Pell attended The Thacher School and graduated in 2000. He also attended the School Year Abroad (SYA) in Zaragoza, Spain (1999) and Beijing, China (2001). He graduated from Harvard College in 2005 with high honors and a bachelor's degree in social studies.  Pell also received a Citation in Modern Standard Arabic from Harvard.  Pell went on to graduate from Georgetown University Law Center with a J.D. in 2008.

Career
In 2009, Pell joined the United States Coast Guard and graduated first in his class from the Coast Guard Direct Commission Officer School.  He served on active duty as a judge advocate from 2009 to 2011.  He currently is a commander and judge advocate in the United States Coast Guard Reserve.

Pell served as Director for Strategic Planning on the National Security Staff, and was a White House Fellow from 2011 to 2012.

In 2013, Pell served as Deputy Assistant Secretary of the Office of International and Foreign Language Education at the United States Department of Education. His support for language education and cultural proficiency was recognized by the Northeast Conference on the Teaching of Foreign Languages which presented him with its Advocacy Award in 2014—an award Pell's grandfather received in 1988.  
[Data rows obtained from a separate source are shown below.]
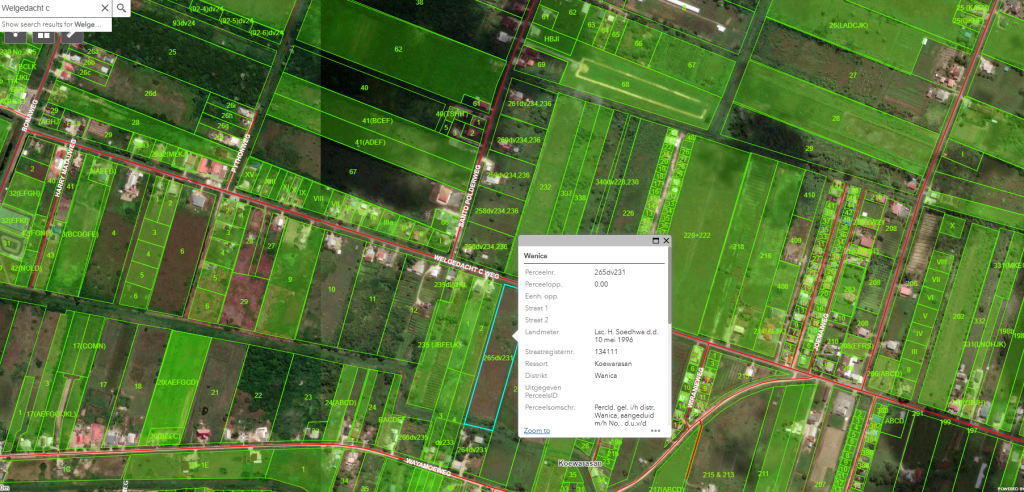Click the parcel labeled 68 with airstrip
Screen dimensions: 1024x492
point(625,85)
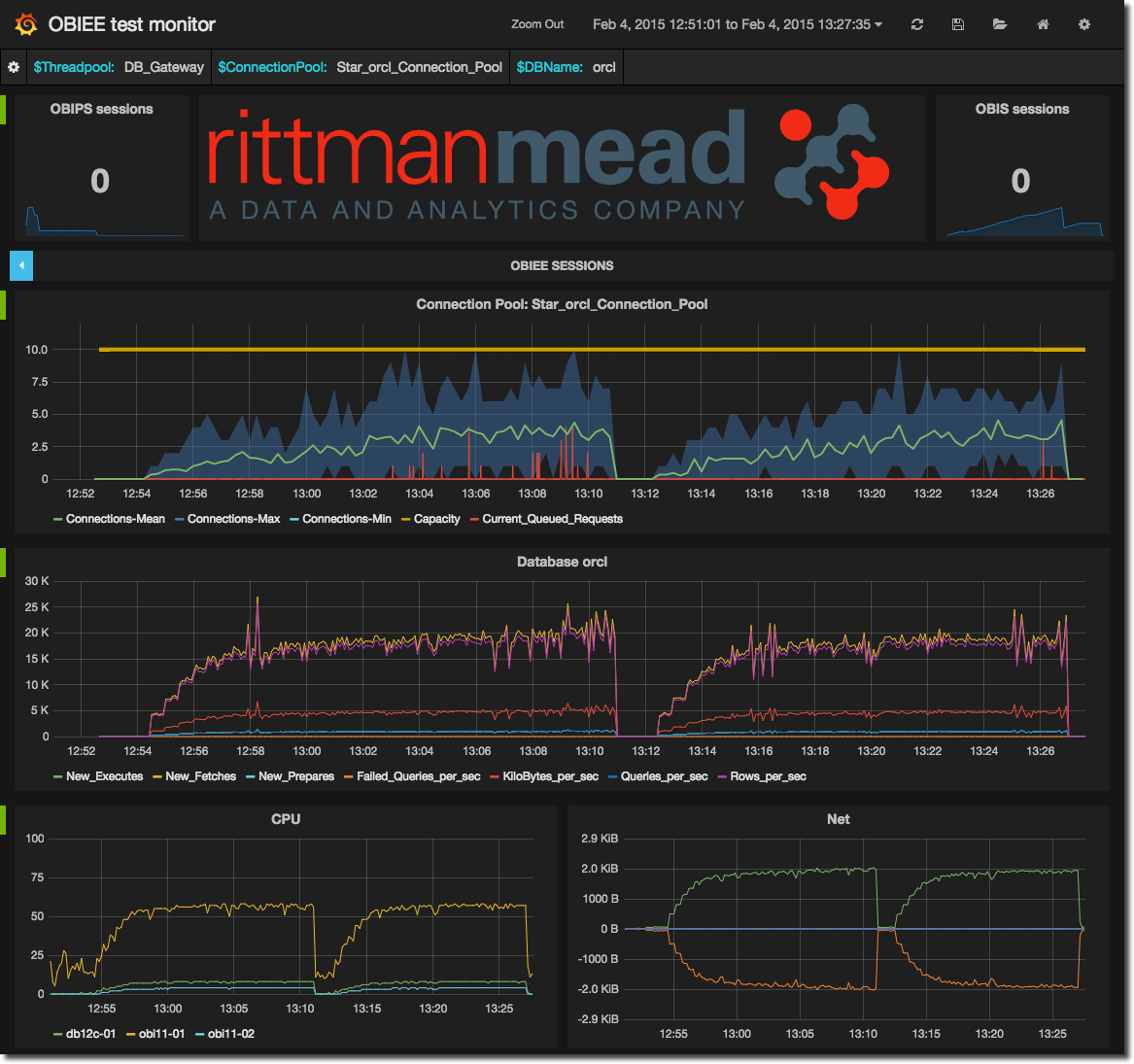Click the green row handle beside the CPU panel
Screen dimensions: 1134x1064
point(3,819)
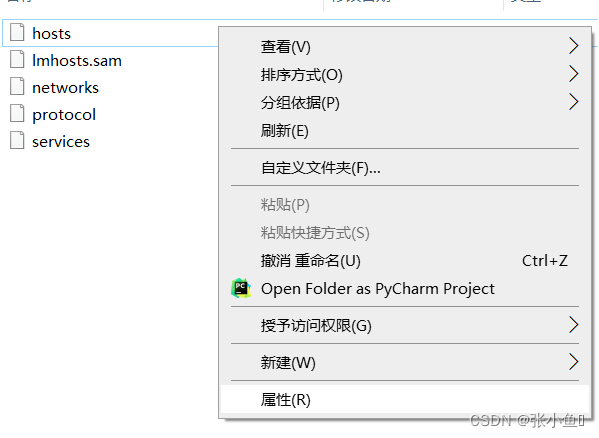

On January 27, 2014, Pell confirmed he would run for Governor of Rhode Island in the 2014 election His then-wife, Michelle Kwan, appeared in TV ads on his behalf to garner support among female voters before the September 9th, 2014 primary. Pell placed third in the Democratic primary, which was won by Gina Raimondo.

In 2016, Pell was elected as a presidential elector from Rhode Island and served as President of the Rhode Island Electoral College.

In 2020, Stanford University awarded Pell the Sloan Fellowship at its Graduate School of Business.

Personal life
In January 2013, Pell married five-time world figure skating champion and two-time Olympic medalist Michelle Kwan. The two first met in April 2011. In 2017, Pell announced in a statement that he had filed for divorce from Kwan. 

On February 2, 2021, Pell announced he had married his former high school classmate Youna Kim.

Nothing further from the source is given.